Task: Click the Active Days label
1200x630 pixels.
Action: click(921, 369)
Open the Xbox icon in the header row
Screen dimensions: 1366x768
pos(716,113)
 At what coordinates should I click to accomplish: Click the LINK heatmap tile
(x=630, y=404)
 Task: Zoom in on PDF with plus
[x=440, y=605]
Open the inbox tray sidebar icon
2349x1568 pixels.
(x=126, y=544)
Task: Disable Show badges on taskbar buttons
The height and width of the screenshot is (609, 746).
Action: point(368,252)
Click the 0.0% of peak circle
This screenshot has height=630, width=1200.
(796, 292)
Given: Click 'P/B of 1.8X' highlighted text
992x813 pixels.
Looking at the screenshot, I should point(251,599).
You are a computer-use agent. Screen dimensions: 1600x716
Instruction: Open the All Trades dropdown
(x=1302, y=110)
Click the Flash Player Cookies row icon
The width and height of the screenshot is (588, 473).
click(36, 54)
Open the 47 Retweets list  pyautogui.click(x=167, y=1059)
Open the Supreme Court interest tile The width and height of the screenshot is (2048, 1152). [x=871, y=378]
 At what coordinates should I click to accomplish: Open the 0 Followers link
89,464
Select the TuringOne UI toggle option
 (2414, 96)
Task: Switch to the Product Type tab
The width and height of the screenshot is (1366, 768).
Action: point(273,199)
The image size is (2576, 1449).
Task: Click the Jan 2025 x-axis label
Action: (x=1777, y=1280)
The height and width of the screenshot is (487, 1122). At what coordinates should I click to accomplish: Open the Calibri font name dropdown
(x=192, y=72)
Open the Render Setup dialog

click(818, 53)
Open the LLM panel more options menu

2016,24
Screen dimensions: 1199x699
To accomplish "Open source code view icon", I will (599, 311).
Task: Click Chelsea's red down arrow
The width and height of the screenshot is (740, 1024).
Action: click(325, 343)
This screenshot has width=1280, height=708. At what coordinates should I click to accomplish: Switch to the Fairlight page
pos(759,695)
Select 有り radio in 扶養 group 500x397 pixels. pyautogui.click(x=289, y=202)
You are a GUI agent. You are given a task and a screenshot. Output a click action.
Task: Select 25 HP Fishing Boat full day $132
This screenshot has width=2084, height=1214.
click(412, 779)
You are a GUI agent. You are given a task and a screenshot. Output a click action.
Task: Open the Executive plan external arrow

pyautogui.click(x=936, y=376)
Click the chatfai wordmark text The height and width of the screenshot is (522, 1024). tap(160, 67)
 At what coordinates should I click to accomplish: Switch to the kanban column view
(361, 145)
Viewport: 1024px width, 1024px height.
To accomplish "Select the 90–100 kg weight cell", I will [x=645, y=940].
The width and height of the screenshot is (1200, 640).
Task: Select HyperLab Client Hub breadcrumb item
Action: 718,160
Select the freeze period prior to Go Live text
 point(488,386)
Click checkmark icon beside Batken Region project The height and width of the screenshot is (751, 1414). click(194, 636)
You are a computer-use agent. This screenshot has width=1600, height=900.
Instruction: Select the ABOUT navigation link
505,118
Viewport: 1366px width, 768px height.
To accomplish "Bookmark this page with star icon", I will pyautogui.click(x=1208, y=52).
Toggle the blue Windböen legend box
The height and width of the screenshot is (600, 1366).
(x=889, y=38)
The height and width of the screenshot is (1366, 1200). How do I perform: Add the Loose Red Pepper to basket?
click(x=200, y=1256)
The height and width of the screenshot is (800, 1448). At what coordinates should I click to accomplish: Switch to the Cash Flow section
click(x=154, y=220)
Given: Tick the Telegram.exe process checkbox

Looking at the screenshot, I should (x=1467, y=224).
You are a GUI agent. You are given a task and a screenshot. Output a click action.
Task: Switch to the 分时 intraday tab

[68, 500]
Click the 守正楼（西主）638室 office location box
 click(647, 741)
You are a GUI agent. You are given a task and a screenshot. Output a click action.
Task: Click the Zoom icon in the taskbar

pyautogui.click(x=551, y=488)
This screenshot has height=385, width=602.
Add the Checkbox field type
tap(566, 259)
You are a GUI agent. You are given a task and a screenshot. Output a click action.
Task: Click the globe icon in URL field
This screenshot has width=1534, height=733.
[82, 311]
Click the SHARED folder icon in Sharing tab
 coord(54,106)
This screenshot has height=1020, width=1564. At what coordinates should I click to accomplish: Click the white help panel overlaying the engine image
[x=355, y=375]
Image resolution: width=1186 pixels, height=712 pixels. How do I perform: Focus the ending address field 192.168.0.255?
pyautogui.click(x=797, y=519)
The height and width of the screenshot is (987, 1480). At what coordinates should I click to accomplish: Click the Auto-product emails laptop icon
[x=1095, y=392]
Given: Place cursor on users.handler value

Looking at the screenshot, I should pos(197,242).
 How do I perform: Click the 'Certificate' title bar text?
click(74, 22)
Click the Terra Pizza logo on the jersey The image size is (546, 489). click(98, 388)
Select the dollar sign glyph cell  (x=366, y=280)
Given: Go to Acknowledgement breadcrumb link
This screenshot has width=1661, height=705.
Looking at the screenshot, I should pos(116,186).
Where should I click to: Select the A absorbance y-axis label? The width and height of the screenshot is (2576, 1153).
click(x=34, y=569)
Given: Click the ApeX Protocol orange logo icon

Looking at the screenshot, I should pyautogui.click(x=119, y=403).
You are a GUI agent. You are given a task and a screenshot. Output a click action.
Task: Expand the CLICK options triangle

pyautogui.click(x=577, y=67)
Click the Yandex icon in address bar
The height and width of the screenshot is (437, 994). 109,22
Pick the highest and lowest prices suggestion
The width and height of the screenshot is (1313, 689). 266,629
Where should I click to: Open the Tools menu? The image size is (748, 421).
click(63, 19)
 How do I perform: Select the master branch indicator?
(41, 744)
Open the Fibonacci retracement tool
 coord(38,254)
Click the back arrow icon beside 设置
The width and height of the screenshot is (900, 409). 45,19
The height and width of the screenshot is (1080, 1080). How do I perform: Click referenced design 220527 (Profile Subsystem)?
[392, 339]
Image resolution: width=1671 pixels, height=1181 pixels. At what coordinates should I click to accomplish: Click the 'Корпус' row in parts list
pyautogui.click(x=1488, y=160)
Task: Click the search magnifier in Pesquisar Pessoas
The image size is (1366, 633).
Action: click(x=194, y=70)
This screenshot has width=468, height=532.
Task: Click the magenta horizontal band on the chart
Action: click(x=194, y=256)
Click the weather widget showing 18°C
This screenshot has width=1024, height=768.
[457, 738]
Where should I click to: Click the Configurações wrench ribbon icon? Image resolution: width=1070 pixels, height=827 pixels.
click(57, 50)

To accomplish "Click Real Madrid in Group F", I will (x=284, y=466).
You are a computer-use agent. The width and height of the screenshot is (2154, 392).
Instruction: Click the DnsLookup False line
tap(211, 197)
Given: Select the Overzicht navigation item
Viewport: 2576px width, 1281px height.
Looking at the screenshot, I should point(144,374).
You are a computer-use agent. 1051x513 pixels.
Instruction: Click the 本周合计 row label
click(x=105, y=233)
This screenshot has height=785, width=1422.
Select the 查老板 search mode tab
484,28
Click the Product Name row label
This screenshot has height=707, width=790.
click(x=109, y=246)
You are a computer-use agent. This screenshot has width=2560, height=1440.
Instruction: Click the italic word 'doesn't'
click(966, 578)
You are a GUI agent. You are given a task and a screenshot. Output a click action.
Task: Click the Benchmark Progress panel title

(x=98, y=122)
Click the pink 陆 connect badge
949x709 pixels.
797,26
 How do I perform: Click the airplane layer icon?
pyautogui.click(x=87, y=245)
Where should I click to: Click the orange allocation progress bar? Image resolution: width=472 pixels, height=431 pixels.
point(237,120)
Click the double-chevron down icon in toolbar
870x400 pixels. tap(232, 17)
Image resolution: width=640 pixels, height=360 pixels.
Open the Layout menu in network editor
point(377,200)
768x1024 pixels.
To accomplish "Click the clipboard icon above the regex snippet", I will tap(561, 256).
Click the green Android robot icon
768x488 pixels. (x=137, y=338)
##########
» Stated goal: Copy out the lines from the one containing "Open the Fibonacci retracement tool" through the one containing "tap(211, 197)", both included, without changing anything.

» Answer to the problem:
Open the Fibonacci retracement tool
 coord(38,254)
Click the back arrow icon beside 设置
The width and height of the screenshot is (900, 409). 45,19
The height and width of the screenshot is (1080, 1080). How do I perform: Click referenced design 220527 (Profile Subsystem)?
[392, 339]
Image resolution: width=1671 pixels, height=1181 pixels. At what coordinates should I click to accomplish: Click the 'Корпус' row in parts list
pyautogui.click(x=1488, y=160)
Task: Click the search magnifier in Pesquisar Pessoas
The image size is (1366, 633).
Action: click(x=194, y=70)
This screenshot has width=468, height=532.
Task: Click the magenta horizontal band on the chart
Action: click(x=194, y=256)
Click the weather widget showing 18°C
This screenshot has width=1024, height=768.
[457, 738]
Where should I click to: Click the Configurações wrench ribbon icon? Image resolution: width=1070 pixels, height=827 pixels.
click(57, 50)

To accomplish "Click Real Madrid in Group F", I will (x=284, y=466).
You are a computer-use agent. The width and height of the screenshot is (2154, 392).
Instruction: Click the DnsLookup False line
tap(211, 197)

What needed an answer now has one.